Create an Emergency Fund
You may think that while paying off debt, you don’t have money to save, but this is essential. Life happens, so if anything comes up, like a job loss, medical bill, or car repair, you’re covered. The suggested amount is three to six months’ worth of expenses, but if that’s not immediately possible, aim for one months’ worth – that’s a great starting point.
- See which expenses can be cut out of your budget. If you eat out multiple times a week, see if you can cut it down to only once a week (everyone needs a little bit of money for fun).
- Automate your savings. See if your employer will let you contribute part of your paycheck to a savings account. The ideal amount is 10% to 20%, but if you’re trying to get out of debt, this might not be possible. See if you can start with 5% each paycheck.
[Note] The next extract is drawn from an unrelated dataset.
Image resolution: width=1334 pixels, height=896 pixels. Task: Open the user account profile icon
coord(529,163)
- If you can’t automate your savings from your paycheck, have your savings automated from your checking account each payday. That way, you don’t accidentally spend this money and you won’t miss it.
- If you receive a bonus or a pay raise, see if you can afford to contribute some of that money to your emergency fund.
As you begin to work this system, keep in mind that it’s not easy. Just like losing weight, losing your debt takes work, but if you genuinely want to slough of that stressful debt, your perseverance can make it happen. And don’t fret if you need to make adjustments along the way. This isn’t about a quick fix, it’s about changing your habits and behaviors so you can achieve your financial goals.